**The task:** Your response should be an exact reproduction of the data below, beginning at the line containing "The height and width of the screenshot is (388, 518)." and ending with the final line.

=== Exercise materials ===

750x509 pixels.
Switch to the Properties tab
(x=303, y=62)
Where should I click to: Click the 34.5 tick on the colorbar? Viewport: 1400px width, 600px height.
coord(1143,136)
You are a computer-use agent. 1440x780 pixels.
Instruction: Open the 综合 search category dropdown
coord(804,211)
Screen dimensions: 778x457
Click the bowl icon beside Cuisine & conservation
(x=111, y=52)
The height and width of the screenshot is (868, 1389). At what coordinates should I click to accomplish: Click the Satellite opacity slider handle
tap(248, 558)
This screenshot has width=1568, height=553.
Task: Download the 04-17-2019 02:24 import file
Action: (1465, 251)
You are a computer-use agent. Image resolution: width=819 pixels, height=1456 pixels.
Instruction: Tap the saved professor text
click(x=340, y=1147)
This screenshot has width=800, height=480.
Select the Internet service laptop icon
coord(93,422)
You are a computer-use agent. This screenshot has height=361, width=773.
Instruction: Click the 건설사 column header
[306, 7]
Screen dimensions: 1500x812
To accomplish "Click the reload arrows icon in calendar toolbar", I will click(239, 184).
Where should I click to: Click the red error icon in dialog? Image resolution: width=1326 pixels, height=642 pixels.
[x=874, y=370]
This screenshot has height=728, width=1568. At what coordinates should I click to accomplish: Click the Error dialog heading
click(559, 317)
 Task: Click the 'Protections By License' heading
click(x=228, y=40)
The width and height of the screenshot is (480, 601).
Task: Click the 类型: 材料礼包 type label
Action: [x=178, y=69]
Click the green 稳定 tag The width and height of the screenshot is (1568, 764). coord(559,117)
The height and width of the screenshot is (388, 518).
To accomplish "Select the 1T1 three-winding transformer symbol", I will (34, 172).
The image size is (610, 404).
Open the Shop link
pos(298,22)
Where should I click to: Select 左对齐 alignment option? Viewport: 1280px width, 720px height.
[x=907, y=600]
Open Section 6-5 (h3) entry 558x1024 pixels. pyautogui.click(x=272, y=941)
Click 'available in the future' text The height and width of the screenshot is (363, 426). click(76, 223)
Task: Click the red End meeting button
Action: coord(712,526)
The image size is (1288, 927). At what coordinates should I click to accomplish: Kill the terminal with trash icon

===

**Expected answer:**
The height and width of the screenshot is (388, 518).
To accomplish "Select the 1T1 three-winding transformer symbol", I will (34, 172).
The image size is (610, 404).
Open the Shop link
pos(298,22)
Where should I click to: Select 左对齐 alignment option? Viewport: 1280px width, 720px height.
[x=907, y=600]
Open Section 6-5 (h3) entry 558x1024 pixels. pyautogui.click(x=272, y=941)
Click 'available in the future' text The height and width of the screenshot is (363, 426). click(76, 223)
Task: Click the red End meeting button
Action: coord(712,526)
The image size is (1288, 927). At what coordinates should I click to accomplish: Kill the terminal with trash icon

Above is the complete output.